Our first line of yarn and fiber was named for John James Audubon’s naturalist works including his extensive illustrations of birds. Over the past few years we have been actively working on being anti-racist and combatting the impact of living in a society plagued by systematic racism. Part of this process is reexamining decisions we made early on and as a result we need to acknowledge Audubon’s active role in buying, owning, and selling slaves as well as dragging escaped slaves back into bondage. Although he made positive contributions to the world of ornithology, we condemn his actions as a person and no longer want to celebrate him and his legacy. If we were naming this line of products today he would not have even made our list. We are sorry for any hurt or pain this has caused and are working to do better.
Moving forward we will be renaming the entire Audubon Collection to the Collins Collection, named for Doctor O’Neil Ray Collins. Collins was born the son of cotton farmers in Plaisance, Louisiana in 1931. Over the course of his education he received a Bachelor’s in Science from Southern University and a Masters and Doctorate in Mycology from the University of Iowa. In his professional life he worked at a number of universities before settling at the University of California at Berkeley where he was the first Black faculty member in the Botany Department. Collins made a number of important advances in slime mold genetics and associated research. While at UC Berkeley he was promoted to Associate Dean of the Graduate Division and eventually the Chairman of the Department of Biology. During his administrative tenure he helped develop the Graduate Minority Program which helped to attract and support graduate students of color. Collins succumbed to Hodgkin’s Disease in 1989.
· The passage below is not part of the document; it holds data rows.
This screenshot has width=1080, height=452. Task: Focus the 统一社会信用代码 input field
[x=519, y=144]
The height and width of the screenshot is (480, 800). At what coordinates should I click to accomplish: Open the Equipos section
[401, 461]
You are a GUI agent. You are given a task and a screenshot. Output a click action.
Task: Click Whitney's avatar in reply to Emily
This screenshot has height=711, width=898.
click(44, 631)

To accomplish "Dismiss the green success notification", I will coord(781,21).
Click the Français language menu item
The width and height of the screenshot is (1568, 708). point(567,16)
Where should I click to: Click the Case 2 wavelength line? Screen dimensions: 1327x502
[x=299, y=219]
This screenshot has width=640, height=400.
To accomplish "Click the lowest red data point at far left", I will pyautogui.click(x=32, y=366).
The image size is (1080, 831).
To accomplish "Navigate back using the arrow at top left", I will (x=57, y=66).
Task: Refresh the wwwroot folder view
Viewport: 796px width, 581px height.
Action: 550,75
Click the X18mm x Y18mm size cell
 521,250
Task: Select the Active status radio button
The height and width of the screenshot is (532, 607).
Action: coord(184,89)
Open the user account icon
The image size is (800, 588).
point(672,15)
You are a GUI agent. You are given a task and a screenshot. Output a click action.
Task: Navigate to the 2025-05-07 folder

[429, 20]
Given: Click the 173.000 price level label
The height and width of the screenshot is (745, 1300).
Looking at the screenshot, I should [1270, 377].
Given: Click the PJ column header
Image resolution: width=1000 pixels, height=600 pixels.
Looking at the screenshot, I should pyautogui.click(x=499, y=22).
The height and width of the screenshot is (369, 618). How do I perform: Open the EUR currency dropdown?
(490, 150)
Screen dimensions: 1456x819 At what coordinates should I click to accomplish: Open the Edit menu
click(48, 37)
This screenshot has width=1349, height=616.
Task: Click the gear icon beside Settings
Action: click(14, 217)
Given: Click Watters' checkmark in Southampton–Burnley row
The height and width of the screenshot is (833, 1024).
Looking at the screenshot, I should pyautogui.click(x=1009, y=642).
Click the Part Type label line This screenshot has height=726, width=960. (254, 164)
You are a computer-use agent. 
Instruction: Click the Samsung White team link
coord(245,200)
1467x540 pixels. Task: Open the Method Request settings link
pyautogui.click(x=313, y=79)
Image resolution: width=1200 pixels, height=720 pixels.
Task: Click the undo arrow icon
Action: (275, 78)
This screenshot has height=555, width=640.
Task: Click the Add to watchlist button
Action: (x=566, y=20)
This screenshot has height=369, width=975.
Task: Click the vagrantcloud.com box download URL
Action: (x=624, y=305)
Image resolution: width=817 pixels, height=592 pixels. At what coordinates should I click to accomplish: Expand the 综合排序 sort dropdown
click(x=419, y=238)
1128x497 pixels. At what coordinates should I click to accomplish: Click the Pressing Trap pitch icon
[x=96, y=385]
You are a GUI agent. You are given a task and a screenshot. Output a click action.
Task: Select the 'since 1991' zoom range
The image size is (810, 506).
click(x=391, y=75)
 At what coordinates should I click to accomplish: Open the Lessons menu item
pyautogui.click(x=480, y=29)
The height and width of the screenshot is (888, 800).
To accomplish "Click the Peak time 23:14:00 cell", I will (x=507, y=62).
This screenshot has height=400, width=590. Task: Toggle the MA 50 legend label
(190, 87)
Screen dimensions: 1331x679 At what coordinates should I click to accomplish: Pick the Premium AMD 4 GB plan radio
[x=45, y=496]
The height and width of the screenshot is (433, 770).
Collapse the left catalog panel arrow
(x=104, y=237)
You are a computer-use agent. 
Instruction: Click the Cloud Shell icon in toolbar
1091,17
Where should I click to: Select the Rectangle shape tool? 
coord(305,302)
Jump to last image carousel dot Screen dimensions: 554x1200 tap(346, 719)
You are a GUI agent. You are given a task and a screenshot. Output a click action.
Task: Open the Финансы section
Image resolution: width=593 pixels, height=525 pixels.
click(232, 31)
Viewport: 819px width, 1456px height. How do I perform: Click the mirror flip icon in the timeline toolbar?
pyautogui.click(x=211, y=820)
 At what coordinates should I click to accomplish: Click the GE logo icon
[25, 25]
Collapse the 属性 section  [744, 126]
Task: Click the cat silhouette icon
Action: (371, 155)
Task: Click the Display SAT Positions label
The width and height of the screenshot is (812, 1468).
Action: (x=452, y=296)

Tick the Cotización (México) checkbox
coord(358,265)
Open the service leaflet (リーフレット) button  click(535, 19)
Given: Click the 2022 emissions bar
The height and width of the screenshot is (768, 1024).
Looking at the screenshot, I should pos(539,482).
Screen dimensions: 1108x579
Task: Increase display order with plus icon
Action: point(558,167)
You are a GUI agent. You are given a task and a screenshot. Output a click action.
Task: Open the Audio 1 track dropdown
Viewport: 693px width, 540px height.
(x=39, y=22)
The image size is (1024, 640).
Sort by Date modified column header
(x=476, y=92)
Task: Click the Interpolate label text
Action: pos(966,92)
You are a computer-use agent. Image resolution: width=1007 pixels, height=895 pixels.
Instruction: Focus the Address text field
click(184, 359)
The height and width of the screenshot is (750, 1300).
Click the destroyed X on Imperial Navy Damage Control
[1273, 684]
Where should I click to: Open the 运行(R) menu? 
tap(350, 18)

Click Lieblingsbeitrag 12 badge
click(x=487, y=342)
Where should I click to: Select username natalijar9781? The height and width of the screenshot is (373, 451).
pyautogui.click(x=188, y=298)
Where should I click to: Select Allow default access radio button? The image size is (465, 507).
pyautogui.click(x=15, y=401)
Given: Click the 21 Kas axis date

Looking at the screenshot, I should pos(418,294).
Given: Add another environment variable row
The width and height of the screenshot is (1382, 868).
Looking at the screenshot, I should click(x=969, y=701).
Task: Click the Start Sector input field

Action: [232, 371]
We have chosen to name the Collins Collective for Doctor Collins due to his scientific accomplishments as well as his work in helping encourage other racial minorities in STEM.
We will be rolling this change out physically and digitally throughout our website and social media. We apologize, as there may be some sources that will continue to reference the Audubon Collection that we cannot change (such as patterns by other designers, hashtags, etc); listings may note the previous name for reference purposes. We are trying to limit the ecological footprint of this change and for the time being you may see yarn tags with the name changed via applied stickers until we exhaust our current supply.